▸ Problem requirements
Pick out every line in the material below that contains the word "perform", and copy each of those lines. Treat uppercase and lowercase letters as different.

▸ Dataset
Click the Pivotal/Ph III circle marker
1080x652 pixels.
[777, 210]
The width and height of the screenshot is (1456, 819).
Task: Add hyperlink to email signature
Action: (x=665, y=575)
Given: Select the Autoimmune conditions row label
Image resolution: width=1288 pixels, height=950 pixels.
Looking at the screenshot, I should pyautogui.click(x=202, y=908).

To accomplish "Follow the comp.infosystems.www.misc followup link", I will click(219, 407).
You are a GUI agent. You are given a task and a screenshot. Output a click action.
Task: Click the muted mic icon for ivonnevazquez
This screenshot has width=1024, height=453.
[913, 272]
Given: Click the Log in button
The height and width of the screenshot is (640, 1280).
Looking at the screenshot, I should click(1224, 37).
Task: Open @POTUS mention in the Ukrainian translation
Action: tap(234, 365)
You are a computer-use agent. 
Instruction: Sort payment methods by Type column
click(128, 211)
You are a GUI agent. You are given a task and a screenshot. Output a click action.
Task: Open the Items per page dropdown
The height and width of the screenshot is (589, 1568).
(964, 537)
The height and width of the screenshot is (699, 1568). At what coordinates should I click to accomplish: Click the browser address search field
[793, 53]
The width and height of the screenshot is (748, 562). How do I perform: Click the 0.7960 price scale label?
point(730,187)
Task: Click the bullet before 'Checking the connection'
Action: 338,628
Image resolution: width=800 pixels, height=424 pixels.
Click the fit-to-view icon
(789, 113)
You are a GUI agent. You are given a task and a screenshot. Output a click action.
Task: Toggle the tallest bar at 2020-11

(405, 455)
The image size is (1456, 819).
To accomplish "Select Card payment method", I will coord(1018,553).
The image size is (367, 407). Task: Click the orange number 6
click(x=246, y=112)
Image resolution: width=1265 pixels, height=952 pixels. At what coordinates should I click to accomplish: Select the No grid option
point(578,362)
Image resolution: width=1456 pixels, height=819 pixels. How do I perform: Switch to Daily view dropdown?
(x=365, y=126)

▸ Written solution
The width and height of the screenshot is (748, 562). How do I perform: Click the 0.7960 price scale label?
Image resolution: width=1456 pixels, height=819 pixels. How do I perform: Switch to Daily view dropdown?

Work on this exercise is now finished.